2. Ana dan Rana

1.3K 86 0
                                    

Aku ingin melihat seberapa tangguh diriku
Karena itu, silakan uji aku Tuhan

...

Rana melambai pada Dimas yang kini sudah meninggalkan pekarangan rumahnya. Di depan garasi sudah terparkir motor besar Aga, mobil papanya dan Rana tak melihat ada motor Rendi di sana.

Pemuda itu pasti masih berduaan dengan Sinta di tempat kesukaan mereka. Rana berjalan ke arah pintu dengan tangan yang memegang ulat temuan Dimas tadi.

Niatnya untuk merawat ulat gembul itu dengan sepenuh hati akhirnya terpenuhi karena Dimas membuatkan sebuah mangkuk dari kertas untuk tempat bermalam ulat yang kini menjadi peliharaan Rana.

"Mama! Rana pulang!" teriaknya semangat sambil membuka pintu. Senyumnya yang mengembang langsung menghilang saat keluarganya yang berkumpul di ruang tengah langsung menatapnya.

Sepertinya ada satu anggota baru.

"Hai Kak Rana!" sapa gadis yang wajahnya tak pernah Rana lihat sebelumnya. Tapi sepertinya, suara itu tidak terlalu asing untuknya. Itu adalah suara yang selalu meneleponnya pagi-pagi untuk memastikan apakah ia sudah bangun atau belum.

Rana tak mungkin salah jika berpikiran bahwa gadis dengan rambut pirang dan tampilan modis itu adalah Ana.

"Ana!"

Ana membuka lebar kedua tangannya, membuat Rana langsung memeluk erat gadis itu. Ana membalas pelukan Rana sama eratnya.

"Cantik banget," puji Rana sambil menangkup pipi Ana dengan tangannya. Sejak kecil tinggal di Inggris tentunya membuat gaya berpakaian dan tampilan Ana tidak terlihat seperti orang Indonesia pada umumnya. Tapi soal bahasa, tidak perlu diragukan lagi. Bibinya di sana mengajarkan dengan seimbang tentang bahasa negara asalnya dan negara tempatnya tinggal.

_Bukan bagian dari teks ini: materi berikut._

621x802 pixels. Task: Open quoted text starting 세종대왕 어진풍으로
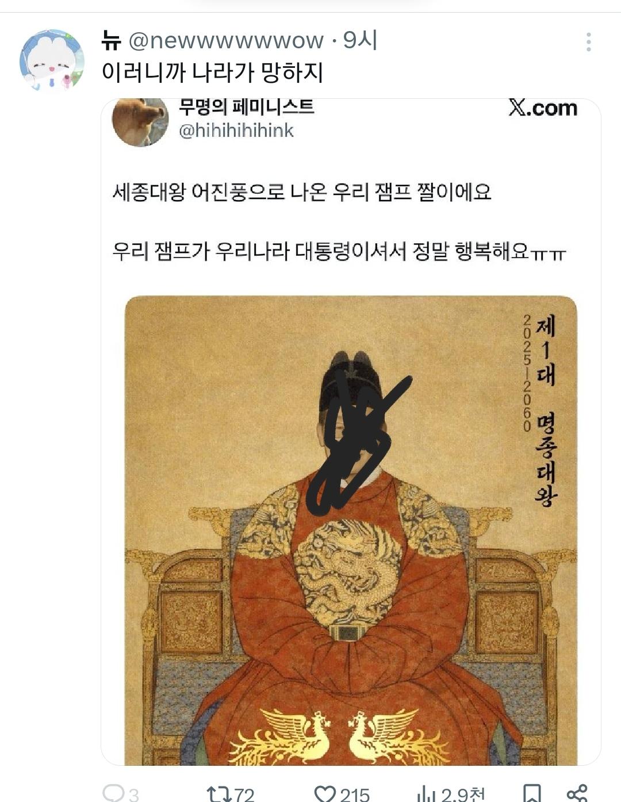302,191
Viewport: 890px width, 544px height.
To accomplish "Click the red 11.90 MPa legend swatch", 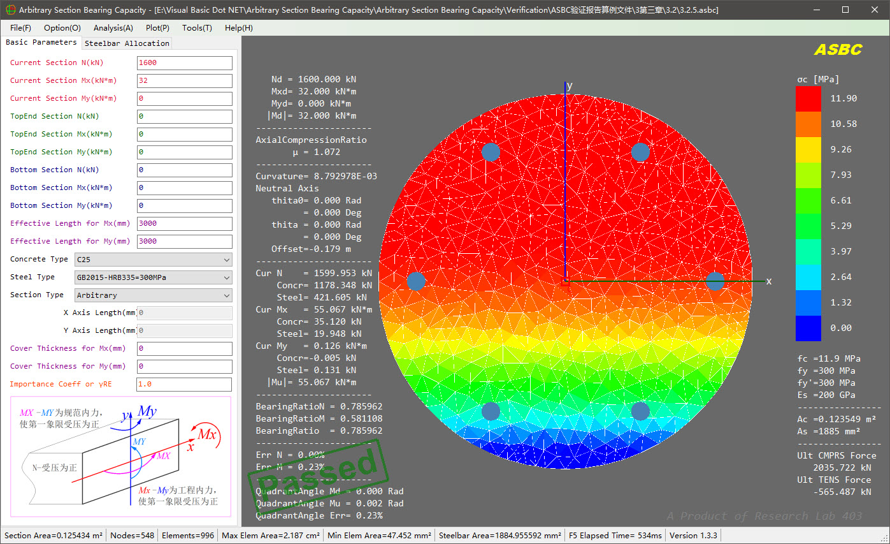I will pyautogui.click(x=808, y=99).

Saat kedua putrinya sedang asik bercengkrama, mata Tika tanpa sengaja jatuh pada sebuah mangkuk kertas di lantai yang tadi jatuh sewaktu Rana berlari ke arah Ana.

"Ran, itu tadi jatuh dari tangan kamu. Memangnya kertas apa sih?" tanya Tika bingung kepada Rana. Rana menoleh, kemudian ber-oh panjang dan berjalan ke arah rumah ulatnya.

"Ini Popo, si gembul." Ucap Rana. Gadis itu menunjukan ulatnya kepada sang mama. Tika yang geli pada ulat sontak langsung berdiri di atas sofa, sambil berteriak meminta Rana untuk menjauh.

"Ini lucu, Ma. Gemuk." Timpal Aga yang kini sudah berdiri di samping Rana untuk melihat si Popo gembul yang dimaksud oleh adiknya.

"Apanya yang lucu?!" tanya Tika histeris. "Aga! terus ya! jauhin nggak dari Mama! Agaaaa!"

Bukannya menjauhkan Popo dari mamanya, Aga malah semakin mendekatkan ulat itu dengan tangan mamanya. Saat kakak dan mamanya sibuk bertengkar dan membuat teriakan yang sangat menulikan telinga, Rana berpaling pada papanya yang sedaritadi hanya diam seakan tak terjadi suatu keributan di sekitar mereka.

"Papa takut juga ya makanya diem aja dari tadi?" tuding Rana.

Julio--Papa Rana--menggeleng dengan panik, keringatnya mulai bercucuran saat Rana berjalan mendekat dengan posisi tangan yang siap merampas ulat itu dari Aga dan kemudian dilempar ke arahnya.

"Papa bohong kan?"

"Nggak, Rana. Papa nggak takut, nggak kok, nggak takut." Ucap Papanya tambah panik. Dengan perlahan ia bangun dari duduknya, mundur dengan gerakan pelan sehingga tidak menimbulkan kecurigaan.